Это произошло — о господи. В феврале. Ну, может, в марте. В конце февраля. Хотя, на самом деле, это было только началом. Началом совершенно другой истории.
Они разошлись, Сэмюэл ничего ей не сказал. Так уверяла меня Мэгги. Просто-напросто ничего. Ну, может, это не так уж и страшно, но ведь в таких случаях ты надеешься услышать хоть какие-то слова. Не сожаления, так гнева или бешенства, может быть, горя, отчаяния. А Сэмюэл просто свернулся в комок. Знаете, как пауки, когда они ощущают опасность, оплетают себя всеми своими ножками. Вот в этом роде.
Ну и Мэгги убедила себя, это потому, что ему наплевать, да и всегда было наплевать, хотя, конечно, все было совсем наоборот. Сэмюэл просто остался Сэмюэлом, холодным, отчужденным, одиноким, однако его поведение до того уж походило на прежнее, что выглядело совершенно очевидным притворством. Для меня, во всяком случае, очевидным. А Мэгги этого не поняла. И обиделась. Вы знаете, что человек на семьдесят процентов состоит из воды? На семьдесят, на шестьдесят. Так вот, Мэгги на семьдесят процентов состоит из эмоций. Ее все волнует — она как-то сказала мне, что не может смотреть выпуски новостей, потому что для нее это хуже, чем «Касабланку» смотреть, — ну и обижается она с такой же легкостью. Сэмюэл после того, как они разошлись, стал относиться к ней, как к самой обычной коллеге — ко мне, в Матильде, к Веронике, — то есть, по большей части просто забывал о ее существовании. А Мэгги этого снести не могла, я хочу сказать, от него-то она это скрывала и, если подумать, хорошо скрывала, но начала сомневаться в себе, в том, что она вообще чего-нибудь стоит, в своей внешности, в том, как звучит ее голос, в том, что ее бедра хоть на что-то похожи, на бедрах она вообще помешалась. Мы же с ней часто разговаривали, понимаете? Обычно во время ленча, если ни она, ни я не дежурили.

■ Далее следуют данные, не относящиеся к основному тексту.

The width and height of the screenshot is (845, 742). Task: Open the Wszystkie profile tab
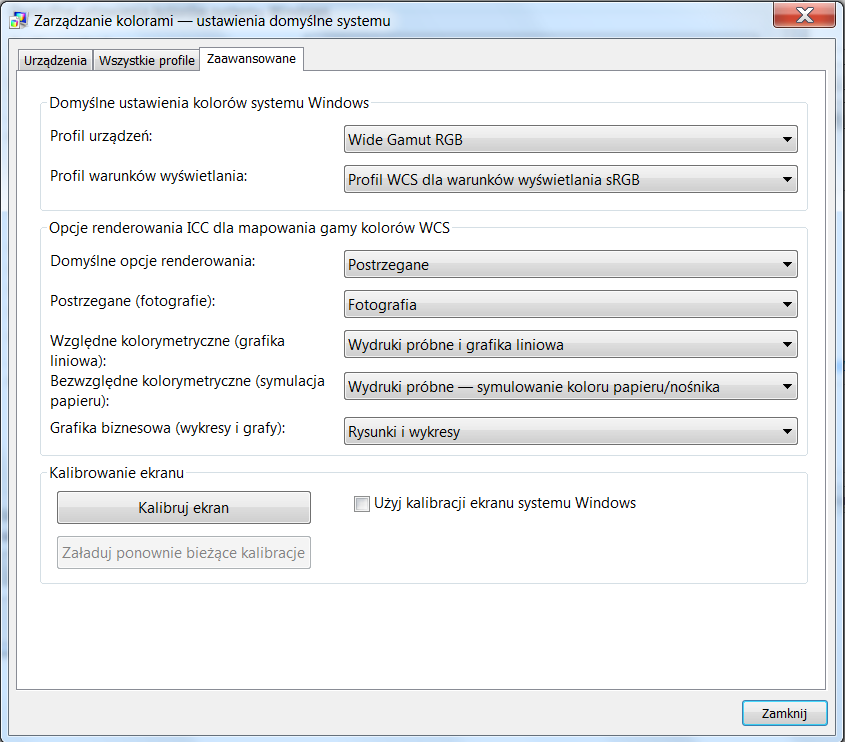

И несколько недель она только об одном говорить и могла: она, Сэмюэл, Сэмюэл, она. Я не возражала. Ну, наверное, меня это немного доставало. Раз или два я менялась дежурствами с Джорджем или Викки, — просто, чтобы отдохнуть немного, — но, в общем, не возражала.
Поначалу-то она винила только себя, я уже говорила, но спустя какое-то время стала винить его, и я думала, что это прогресс, что это ближе к правде, к сути дела. Он же просто аутист, говорила Мэгги. Наверняка аутист. Он не способен вступать в прочные связи. Не способен доверяться чему-то, требующему от него эмоциональной реакции, большей той, какую требует книга. И не думаю, что она обидится, если я расскажу вам про их сексуальную жизнь: мертворожденную. По ее словам, они проделали это один раз и весь следующий день Мэгги проплакала. Даже на работу не пришла. Провела целый день дома, разодрала на полоски постельное белье, сидела в ванне, ела только шоколадные конфеты, а под вечер ее вырвало. Что уж там учинил Сэмюэл, я не знаю. Скорее всего, просто остался Сэмюэлом. И скорее всего, решил, что все прошло отлично. В конце концов, он же был мужчиной.